Interfere with intracellular processes that are key for cell proliferation and cytokine production and release
1. The 1st step in the process that leads to IL-2 mediated cell proliferation is activation of receptor tyrosine kinases (RTKs)
2. Immunosuppressive antibiotics do not interfere with this process; they interfere with one of two intracellular signaling cascades


What are the two intracellular signaling cascades immunosuppressive antibiotics interfere with?

-Anti-angiogeneis and anti-proliferation


How does antirejection occur with immunosuppressive antibiotics?

-Binds to cytoplasmic proteins and inhibit calcineurin
--Cyclosporine binds to cyclophilin
--Tacrolimus binds to FK-binding protein
Calcineurin is necessary for activation of NFAT, a T cell specific transcription factor that is involved in the synesis of interleukins by activated T cells --> decreased release of IL-2 --> decreased activation of IL-2 receptor --> decreased cell proliferation


How does anti-angiogenesis and anti-proliferation occur with immunosuppressive antibiotics?
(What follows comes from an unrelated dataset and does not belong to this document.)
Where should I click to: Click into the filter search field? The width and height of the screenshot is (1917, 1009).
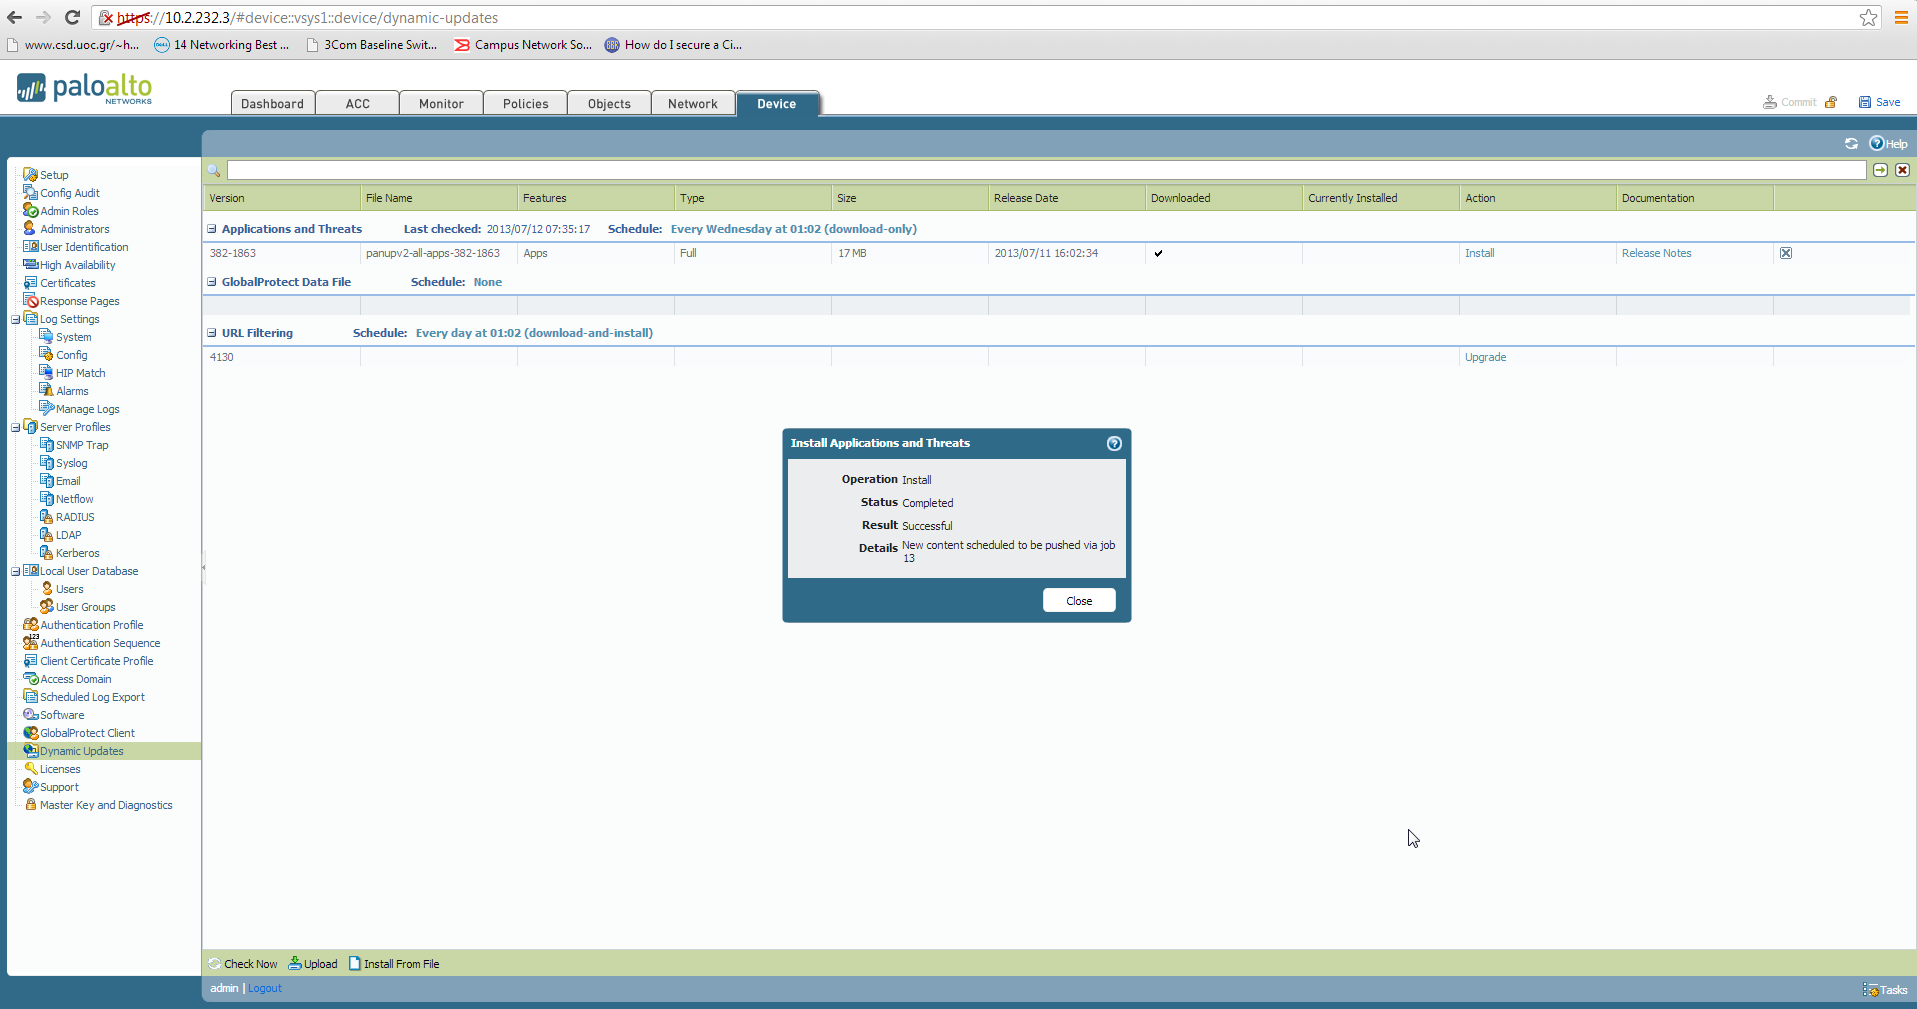click(1045, 170)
-Receptor tyrosine kinases can also increase expression of mTOR, an intracellular signaling molecule that increases cell division, increases bioenergetics and facilitates angiogenesis in many cell types
-EVEROLIMUS and TEMSIROLIMUS also function as mTOR inhibitors


What are the 5 antibodies and fusion proteins?

1. Alemtuzumab
2. Denileukin Diftitux
3. Ibritumomab
4. Rituximab
5. Tositumomab


What types of antibodies have been designed to selectively recruit the immune system to destroy cancer cells?

-Ones that target CDs (CD 20 in NHL, and CD52 in B-CLL)
-Ones that target cell surface proteins (HER2, VEGF, EGFR) that are overexposed in specific cancers


What are general concepts of antibodies and fusion proteins?
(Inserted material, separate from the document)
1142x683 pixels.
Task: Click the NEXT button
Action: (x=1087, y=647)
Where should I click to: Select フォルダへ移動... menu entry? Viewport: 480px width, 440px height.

-Typically prescribed when traditional chemotherapy has failed or when patient factors (esp. age) prevent the use of cytotoxic drugs
-Goal is to get the immune system to recognize, and kill the cell that is expressing antigen
---Use immune system to suppress itself


What is the Target & Use of Rituximab, Ibritumomab (90Y), and Tositumomab (131I)?

Target - CD20
Use - B cell non-hodgkin lymphoma (NHL)


What is the Target & Use of Alemtuzumab?

Target - CD52
Use - B cell chronic lymphocytic leukemia (B-CLL)


What is Denileukin Diftitux? How does it work? What is it used for?
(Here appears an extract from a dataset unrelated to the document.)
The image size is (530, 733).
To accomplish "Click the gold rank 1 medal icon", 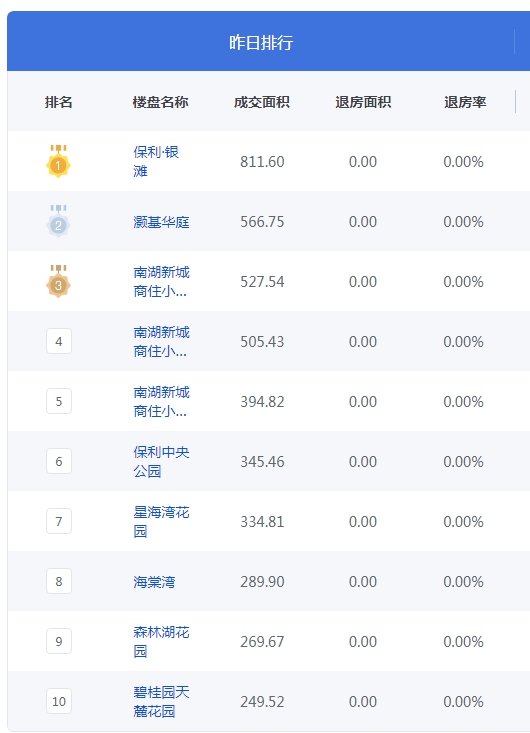I will pyautogui.click(x=58, y=161).
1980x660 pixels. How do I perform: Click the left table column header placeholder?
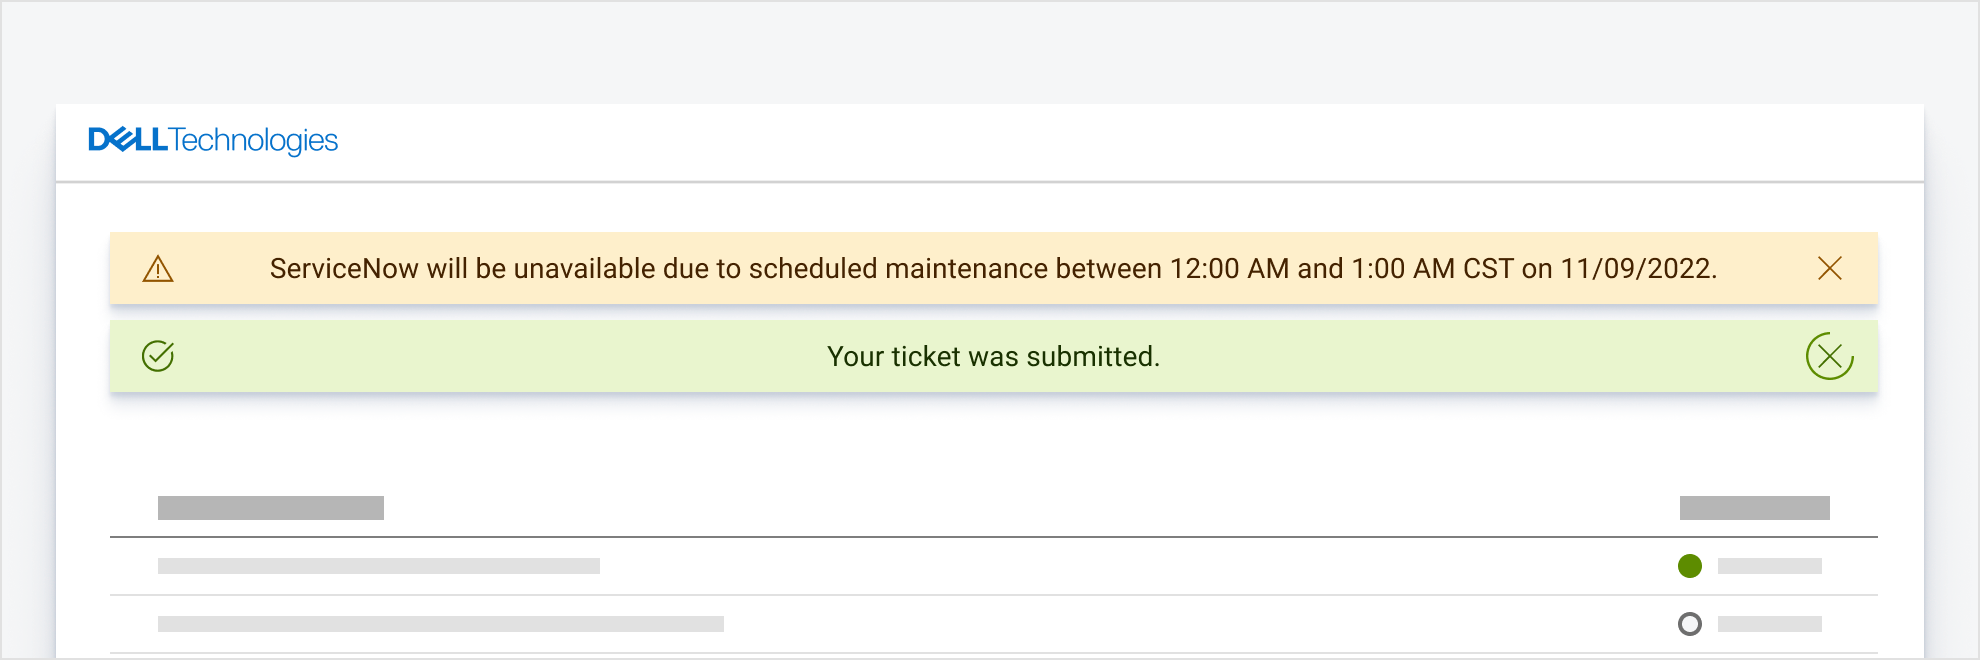pos(271,508)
-Fusion protein that has diphtheria toxin coupled to IL-2
---Diptheria toxin catalyzes the ADP-ribosylation of elongation factor-2 --> inhibits protein translation by inactivating EF2
-Goal is to kill cells expressing IL-2 receptors (activated T-lymphocytes, B lymphocytes and macrophages)
-Approved for use in cutaneous T-cell lymphoma


What resistance has developed against antibodies and fusion proteins?

-Changes in target protein that prevent the antibody from recognizing its antigen


What are the pharmacokinetics of antibodies and fusion proteins?

-IV admin.
-Long half-lives - detectable at least 3-6 months after completion of treatment


What toxicities are common to all antibodies?

1. Infusion reactions (77% of patients on rituximab)
2. Other hypersensitivity reactions: fever, muscle aches, headaches, rashes, anaphylaxis
-Mouse (MO) >> chimeric (XI) > humanized (ZU) for HAMA reaction
3. Infections - esp. reactivation of tuberculosis
--Unknown effects on immunization, carcinogenesis, mutagenesis, impairment of fertility, pregnancy, nursing infants (human IgG is secreted in milk)


What toxicities are specific for anti-CD antibodies?

-Cardiac arrhythmias
-Tumor lysis syndrome
-ALEMTUZUMAB: cough, tightness in chest
-Suspicion that radiolabelled antibodies (IBRITUMOMAB, TOSITUMOMAB) may be more likely to cause birth defects (this hasn't been tested!)